You can also use a tool like gperf which constructs a perfect-hash function for you.

You might also be more direct about it, and just do several comparisons:

bool direct_is_special(std::string_view input) {
  return (input == "https") || (input == "http") || (input == "ftp") ||
         (input == "file") || (input == "ws") || (input == "wss");
}

I call it a branchy version because of the ‘||’ operator which suggests to the compiler that you want to evaluate the comparisons one by one, exiting once one is true; if you replace the ‘||’ operator with the operator ‘|’ then you the result is ‘branchless’ in the sense that you entice the compiler to evaluate all comparisons.

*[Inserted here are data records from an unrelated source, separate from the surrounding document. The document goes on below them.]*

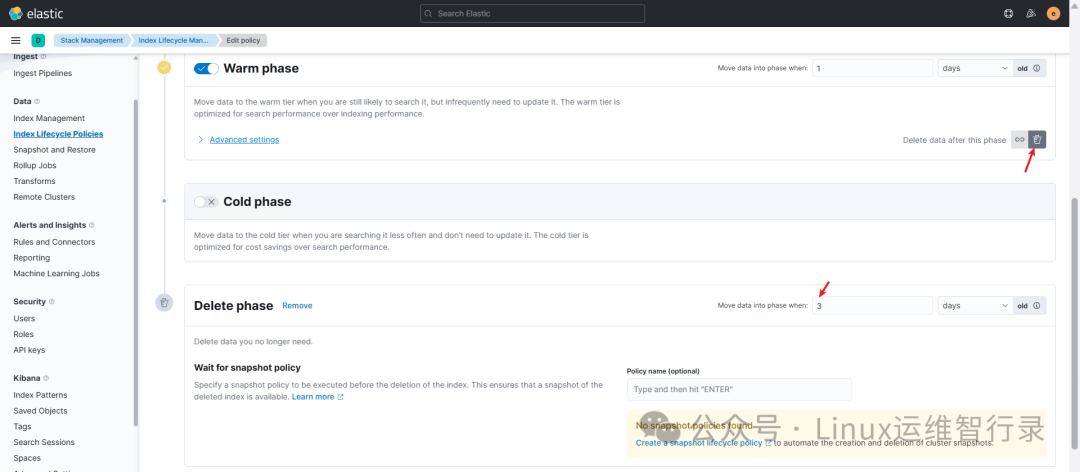Disable the Warm phase toggle
The image size is (1080, 472).
(206, 68)
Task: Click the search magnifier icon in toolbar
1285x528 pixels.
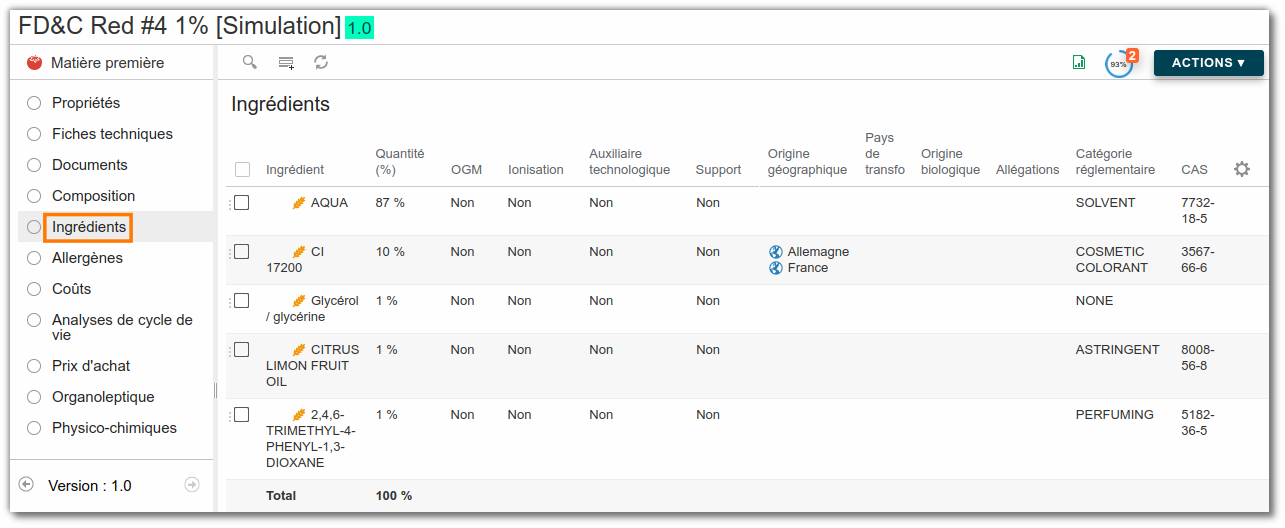Action: (250, 62)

If you look at how the code gets compiled, you may notice that the compiler is forced to do comparisons and jumps, because it is not allowed to read in the provided string beyond its reported size.

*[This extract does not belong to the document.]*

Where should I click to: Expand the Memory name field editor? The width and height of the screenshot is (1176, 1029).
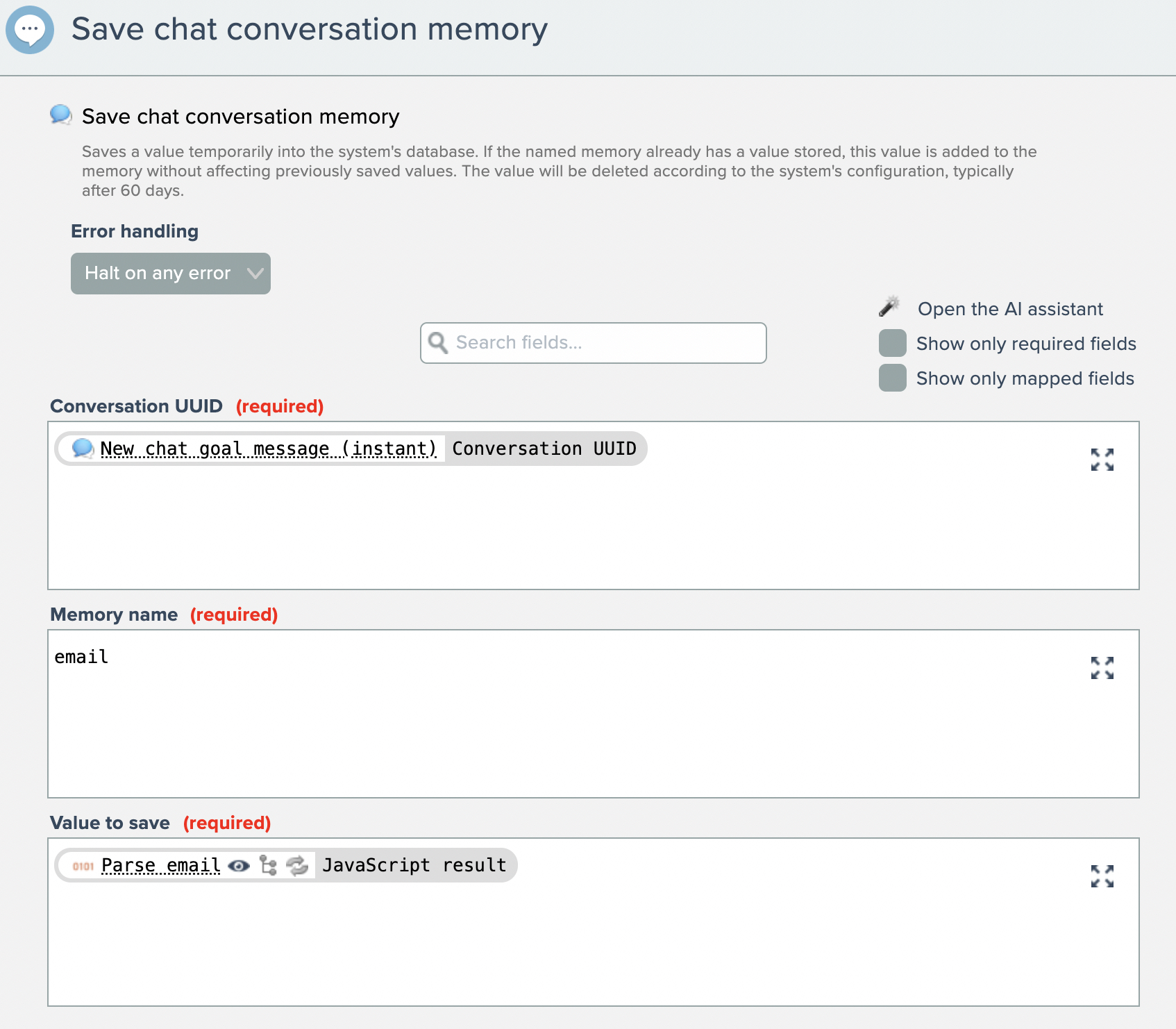tap(1102, 668)
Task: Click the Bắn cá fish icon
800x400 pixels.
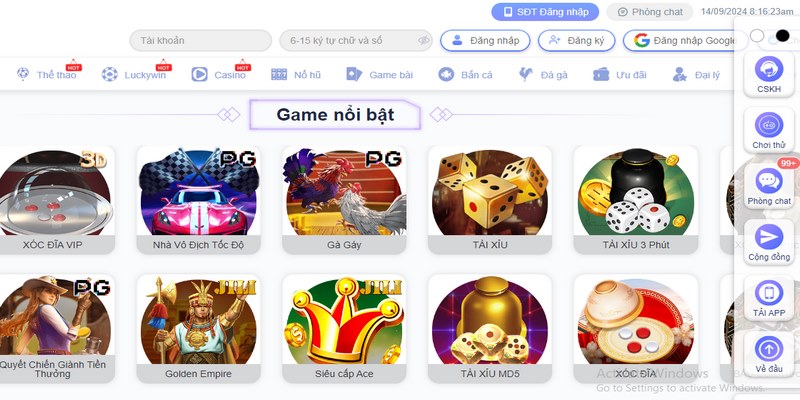Action: [x=446, y=74]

You might be able to do slightly better if you can tell your compiler that the string you receive is ‘padded’ so that you can read eight bytes safely from it. I could not find a very elegant way to do it, but the following code works:

static inline uint64_t string_to_uint64(std::string_view view) {
  uint64_t val;
  std::memcpy(&val, view.data(), sizeof(uint64_t));
  return val;
}

uint32_t string_to_uint32(const char *data) {
  uint32_t val;
  std::memcpy(&val, data, sizeof(uint32_t));
  return val;
}


bool fast_is_special(std::string_view input) {
  uint64_t inputu = string_to_uint64(input);
  if ((inputu & 0xffffffffff) == string_to_uint64("https\0\0\0")) {
    return input.size() == 5;
  }
  if ((inputu & 0xffffffff) == string_to_uint64("http\0\0\0\0")) {
    return input.size() == 4;
  }
  if (uint32_t(inputu) == string_to_uint32("file")) {
    return input.size() == 4;
  }
  if ((inputu & 0xffffff) == string_to_uint32("ftp\0")) {
    return input.size() == 3;
  }
  if ((inputu & 0xffffff) == string_to_uint32("wss\0")) {
    return input.size() == 3;
  }
  if ((inputu & 0xffff) == string_to_uint32("ws\0\0")) {
    return input.size() == 2;
  }
  return false;
}

Though I did not do it, you can extend the comparison so that it is case-insensitive (simply AND the input with the bytes 0xdf instead of the bytes 0xff).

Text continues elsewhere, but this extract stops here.